Earlier this year, two studies published in Science showed that colonies are severely affected when bees are exposed to neonicotinoid pesticides of the kind commonly sprayed on crops. In one study1, exposure led to a significant loss of queens in colonies of bumblebees (Bombus terrestris). In the other2, on honeybees (Apis mellifera), the insecticide interfered with the foragers’ ability to navigate back to the hive.
Now, in a study published in Nature3, researchers at Royal Holloway, University of London, in Egham, UK, show that low-level exposure to a combination of two pesticides is more harmful to bumblebee colonies than either pesticide on its own. The results suggest that current methods for regulating pesticides are inadequate because they consider only lethal doses of single pesticides.
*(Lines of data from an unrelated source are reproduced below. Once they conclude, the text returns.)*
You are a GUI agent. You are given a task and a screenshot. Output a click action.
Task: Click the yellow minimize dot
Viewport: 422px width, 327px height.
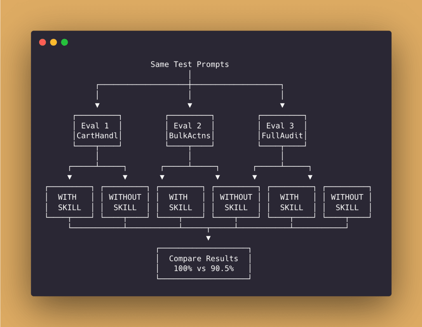tap(54, 42)
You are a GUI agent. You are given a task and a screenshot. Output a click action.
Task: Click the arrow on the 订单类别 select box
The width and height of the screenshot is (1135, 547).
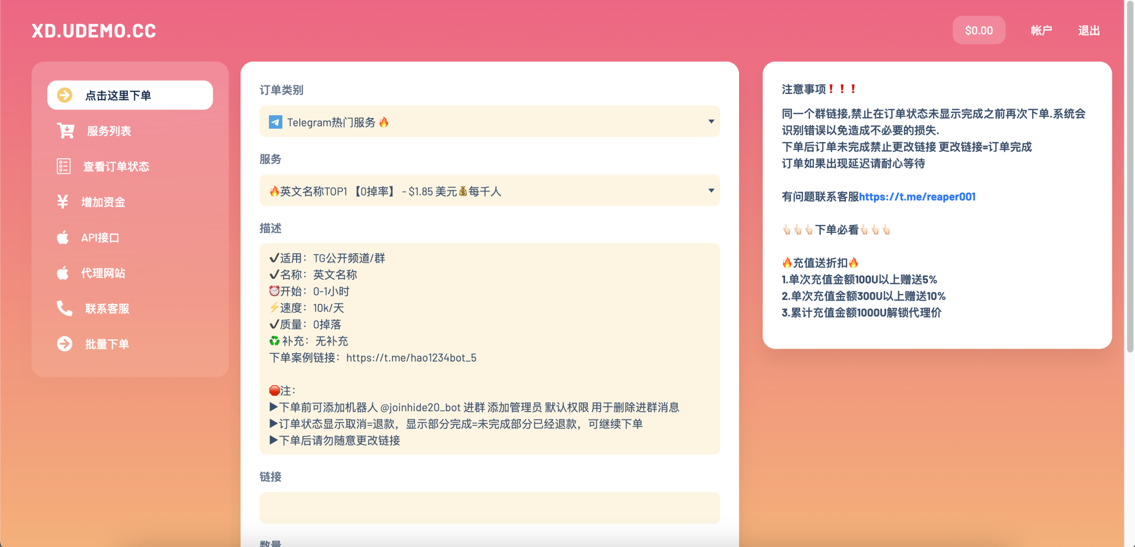tap(711, 122)
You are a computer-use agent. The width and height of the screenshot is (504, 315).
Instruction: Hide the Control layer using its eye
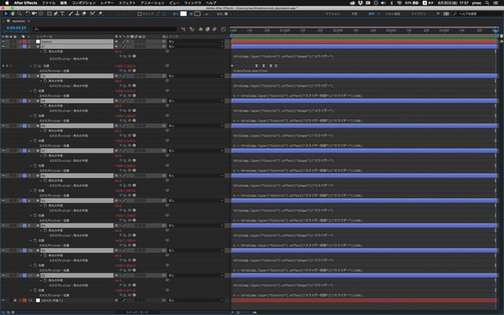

As ecologist Nigel Raine explains in the video, low doses of pesticides have subtle effects on individual bees and can seriously harm colonies. He hopes that his work will feed into consultations on pesticide regulations that are happening now in Europe.
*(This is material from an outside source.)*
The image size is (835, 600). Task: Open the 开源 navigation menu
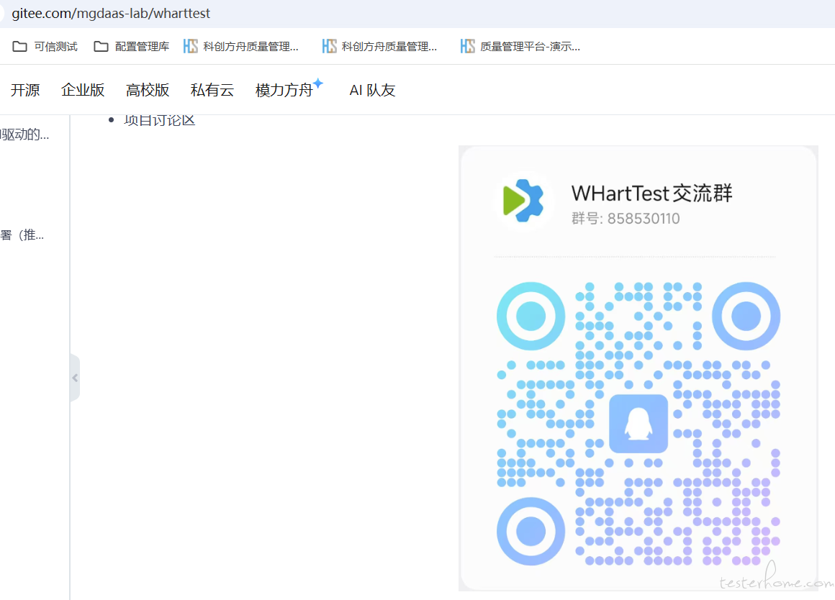[25, 90]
ABSTRACT: Reported widespread declines of wild and managed insect pollinators have serious consequences for global ecosystem services and agricultural production1, 2, 3. Bees contribute approximately 80% of insect pollination, so it is important to understand and mitigate the causes of current declines in bee populations 4, 5, 6. Recent studies have implicated the role of pesticides in these declines, as exposure to these chemicals has been associated with changes in bee behaviour7, 8, 9, 10, 11 and reductions in colony queen production12. However, the key link between changes in individual behaviour and the consequent impact at the colony level has not been shown. Social bee colonies depend on the collective performance of many individual workers. Thus, although field-level pesticide concentrations can have subtle or sublethal effects at the individual level8, it is not known whether bee societies can buffer such effects or whether it results in a severe cumulative effect at the colony level. Furthermore, widespread agricultural intensification means that bees are exposed to numerous pesticides when foraging13, 14, 15, yet the possible combinatorial effects of pesticide exposure have rarely been investigated16, 17. Here we show that chronic exposure of bumblebees to two pesticides (neonicotinoid and pyrethroid) at concentrations that could approximate field-level exposure impairs natural foraging behaviour and increases worker mortality leading to significant reductions in brood development and colony success. We found that worker foraging performance, particularly pollen collecting efficiency, was significantly reduced with observed knock-on effects for forager recruitment, worker losses and overall worker productivity. Moreover, we provide evidence that combinatorial exposure to pesticides increases the propensity of colonies to fail.